• _Trecho escolhido_:

━━━━━━━━━━━━━━━━

Sinceramente, o empate em Brasília não me surpreendeu em nada, de modo que não posso me declarar decepcionado – apenas irritado. Primeiro, até em grandes jornadas como as de 2010 e 2012 mostram o Fluminense enrolado contra adversários modestos (se estiverem no Z4, vira horror). Segundo, depois de quatro ou cinco jogos fantásticos neste campeonato, com o time sendo aplaudido até na derrota, a magia acabou. Aconteceram momentos pontuais e só. Um jogo bom, dois ruins, um mais ou menos. O triunfo no Morumbi foi um deles. A renovação é urgente a olhos nus. Optemos pela lucidez matemática e por entender que esquadrões como o dos anos 80 duraram cinco anos. A Máquina durou dois. Por que o time atual deveria manter titularidade vitalícia?
Houve quem visse os 3 x 1 contra o São Paulo como passaporte para o penta ou vaga na Libertadores garantida. Longe disso. Mas o começo em Brasília não foi mau, pelo contrário: nos primeiros cinco minutos, só deu Fluminense. Depois, mesmo com o time limitado, o Bahia equilibrou as ações, sempre pela direita do ataque, em cima de Fernando, nosso jovem improvisado na lateral.

━━━━━━━━━━━━━━━━

• _Dados fornecidos_:

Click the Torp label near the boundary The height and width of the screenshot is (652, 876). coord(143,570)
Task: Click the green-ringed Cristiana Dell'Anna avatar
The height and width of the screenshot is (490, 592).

━━━━━━━━━━━━━━━━

• _Tarefa A_: Extraia do texto sobre o Fluminense, sem mudar nada, tudo o que vai de "Houve quem visse" até "improvisado na lateral.".
• _Tarefa B_: Continue o texto sobre o Fluminense a partir do ponto em que ele para.
Os dados não têm nenhuma relação com o texto sobre o Fluminense.

• _Resposta A_:
Houve quem visse os 3 x 1 contra o São Paulo como passaporte para o penta ou vaga na Libertadores garantida. Longe disso. Mas o começo em Brasília não foi mau, pelo contrário: nos primeiros cinco minutos, só deu Fluminense. Depois, mesmo com o time limitado, o Bahia equilibrou as ações, sempre pela direita do ataque, em cima de Fernando, nosso jovem improvisado na lateral.

• _Resposta B_:
Fred fez seu gol de oportunismo em cima de Lomba, amigo, e no minuto seguinte o mesmo Fernando acertou uma bomba em diagonal. O segundo gol liquidaria o jogo, mas não veio. Em resposta, o Bahia teve três conclusões perigosas, sem marcar – entrava como queria, sem combate no meio e com a linha burra. Veio o intervalo.
O Flu voou de novo na volta da partida. Não marcou. Sozinho, beijou a lona. O Bahia aos poucos tomou conta do jogo, perdeu trocentos gols e também poderia ter tomado: Sobis, Wagner e Fred abusaram do preciosismo. Recuado demais, o Flu permitia jogadas próximas à sua área e se encolheu. A conta veio no fim do jogo: de tanto insistir, o Bahia conseguiu seu empate numa falta que virou bola quicada. No fim, Cavalieri ainda evitou o pior em dois lances.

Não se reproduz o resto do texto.